Apple’s AI strategy also came into sharper focus late in the month, with plans to use Google’s Gemini models to power a more capable Siri—rather than build its own AI models. The move underscored how quickly the AI landscape is pushing even the most disciplined platforms to partner, buy, or build aggressively. Google shares also benefited from the announcement.
On the economic side, the labor data continues to look more slow-but-stable than recessionary. Jobless claims remain historically low, supporting the idea that companies aren’t broadly firing, even if they also aren’t aggressively hiring. Real wage growth has helped consumers keep spending despite affordability pressures, and delinquency rates appear to be rolling over after rising from pandemic lows. Growth expectations have remained surprisingly firm, with fourth-quarter GDP estimated at roughly 4.2%, driven largely by consumer spending—but also cap-ex spending. Inflation has shown renewed signs of cooling, with recent data consistent with price growth that is less alarming to the Federal Reserve.
Nevertheless, the Fed held the fed funds rate steady at its January meeting, maintaining a wait-and-see posture. Markets then pivoted sharply late in the month when President Trump surprisingly announced that former Fed governor Kevin Warsh is a leading candidate to replace Chair Jerome Powell when his term ends. Warsh is widely viewed as more hawkish.
Currency and commodity markets delivered the loudest reaction to this shift by Trump. The dollar softened earlier in the month before snapping higher around policy headlines. That period of dollar weakness and geopolitical concerns that drove it helped fuel an extraordinary run in precious metals, followed by a dramatic reversal on January 30. Gold and silver suffered their worst single-day declines since 1980, with silver down roughly 31% and gold futures down about 11% in one session. Even the equity market felt the cross-current, as investors digested the shifting rate narrative and the violent unwind in “hard-asset” positioning.
From our perspective, when the markets in a highly speculative asset class get that extended and that crowded, air pockets can appear quickly—particularly when a catalyst forces leveraged buyers to stepaway and sellers to rush for the same door.
Adams Wealth Advisors’ house view: We remain focused on fundamentals rather than the bluster out of Washington or the day-to-day narrative around foreign investors abandoning U.S. assets. Headlines can move prices, sometimes violently, but the durable drivers of long-term returns remain economic growth, inflation and rates, and—most importantly—corporate earnings and prospects for competitive leadership for years to come.
That framework is exactly why we have not taken positions in gold or silver. January provided a clear example of how quickly those markets can become highly speculative and sentiment-sensitive, and we prefer to avoid exposures where meme-stock-style liquidity investment flow is the primary driver.

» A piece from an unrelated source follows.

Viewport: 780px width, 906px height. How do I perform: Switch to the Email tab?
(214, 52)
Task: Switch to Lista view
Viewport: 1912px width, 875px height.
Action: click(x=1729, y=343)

In equities, we remain constructive overall on U.S. stocks and continue to see meaningful opportunities globally. Our select international positions have performed well year-to-date, reinforcing our view that diversification is not simply a risk-management tool, but also a source of return as market leadership broadens beyond the most crowded areas of the U.S.market.
Recent months of choppy, sideways trading have helped improve valuations in certain areas, as earnings expectations continue to improve. We continue to lean into select industries—particularly the picks and shovels of the AI and data-center buildout—across both our globally diversified portfolios and individual stock allocations. As always, our investment process balances long-term conviction with disciplined risk management, enabling us to maintain a long-term perspective while remaining alert to shorter-term opportunities when they arise.